We now demonstrate how to use `FIRSTRank` for factor importance ranking. If you have not installed `pyfirst`, please uncomment and run `%pip install pyfirst` below before proceeding. 

In [1]:
# %pip install pyfirst

## Imports

In [2]:
import numpy as np
from pyfirst import FIRSTRank

## Simulate Data

We simulate clean data from the Ishigami function 

$$
    y = f(X) = \sin(X_{1}) + 7\sin^2(X_{2}) + 0.1X_{3}^{4}\sin(X_{1}),
$$

where the input $X$ are independent features uniformly distributed on $[-\pi,\pi]^{3}$.

In [3]:
def ishigami(x):
    x = -np.pi + 2 * np.pi * x
    y = np.sin(x[0]) + 7 * np.sin(x[1])**2 + 0.1 * x[2]**4 * np.sin(x[0])
    return y

np.random.seed(43)
n = 10000
p = 3
X = np.random.uniform(size=(n,p))
y = np.apply_along_axis(ishigami, 1, X)

## Run FIRSTRank

In [5]:
FIRSTRank(X, y, noise=False)

{'ranking': array([1, 0, 2]),
 'explained_variance': array([0.44777553, 0.75116322, 1.        ])}

This shows that the ranking of importance is by factor 1, factor 0, and factor 2. Factor 1 can explain 45% of the model variance, Factor 1 and 2 together can explain 75% of the model variance, and etc.

## Noisy Data

We now look at the estimation performance on the noisy data $y = f(X) + \epsilon$ where $\epsilon\sim\mathcal{N}(0,1)$ is the random error.
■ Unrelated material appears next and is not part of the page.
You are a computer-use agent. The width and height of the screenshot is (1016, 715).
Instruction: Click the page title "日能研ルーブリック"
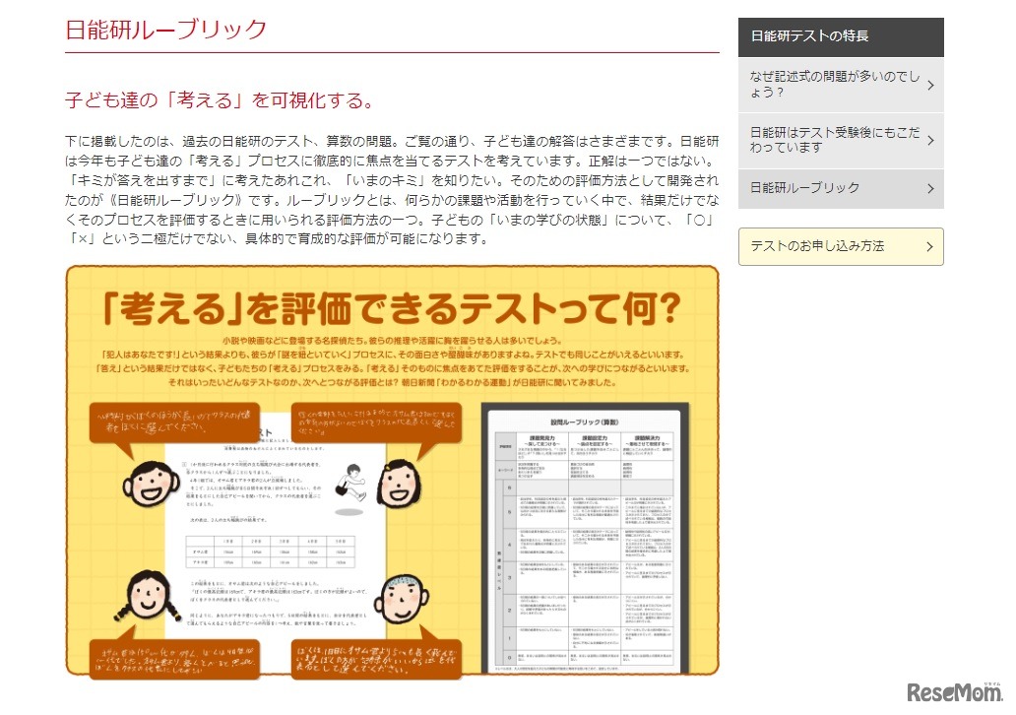[x=164, y=30]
For noisy data, `FIRSTRank` implements the Noise-Adjusted Nearest-Neighbor estimator in Huang and Joseph (2025), which corrects the bias by the Nearest-Neighbor estimator from Broto et al. (2020) when applied on noisy data.

In [6]:
np.random.seed(43)
n = 10000
p = 3
X = np.random.uniform(size=(n,p))
y = np.apply_along_axis(ishigami, 1, X) + np.random.normal(size=n)
X = np.hstack([X, np.zeros((n, 2))])

FIRSTRank(X, y, noise=True)

{'ranking': array([1, 0, 2, 3, 4]),
 'explained_variance': array([0.36974645, 0.67381678, 1.        , 1.        , 1.        ])}

Factor 3 and 4 are non-important variables, so we would expect Factor 0, 1, 2 can explain all the model variance.
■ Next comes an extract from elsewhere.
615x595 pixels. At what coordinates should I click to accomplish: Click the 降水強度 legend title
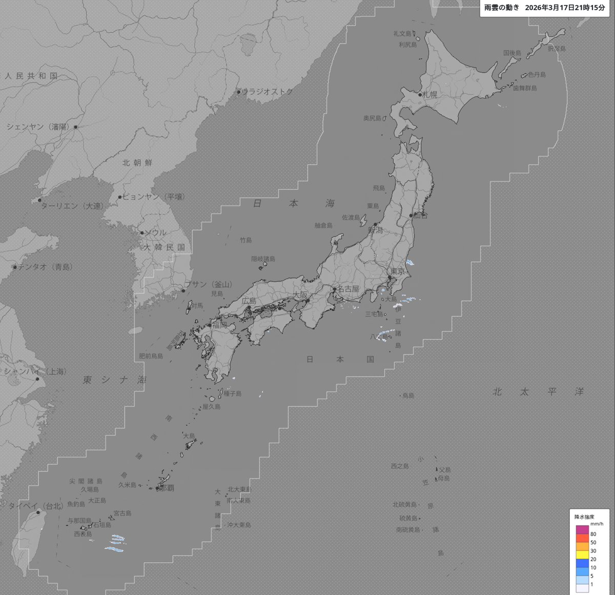pos(584,517)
For more details about `FIRSTRank`, please Huang and Joseph (2025).

## References

Huang, C., & Joseph, V. R. (2025). Factor Importance Ranking and Selection using Total Indices. Technometrics.

Sobol', I. M. (2001). Global sensitivity indices for nonlinear mathematical models and their Monte Carlo estimates. Mathematics and computers in simulation, 55(1-3), 271-280.
    
Broto, B., Bachoc, F., & Depecker, M. (2020). Variance reduction for estimation of Shapley effects and adaptation to unknown input distribution. SIAM/ASA Journal on Uncertainty Quantification, 8(2), 693-716.

Douze, M., Guzhva, A., Deng, C., Johnson, J., Szilvasy, G., Mazaré, P.E., Lomeli, M., Hosseini, L., & Jégou, H., (2024). The Faiss library. arXiv preprint arXiv:2401.08281.
    
Vakayil, A., & Joseph, V. R. (2022). Data twinning. Statistical Analysis and Data Mining: The ASA Data Science Journal, 15(5), 598-610.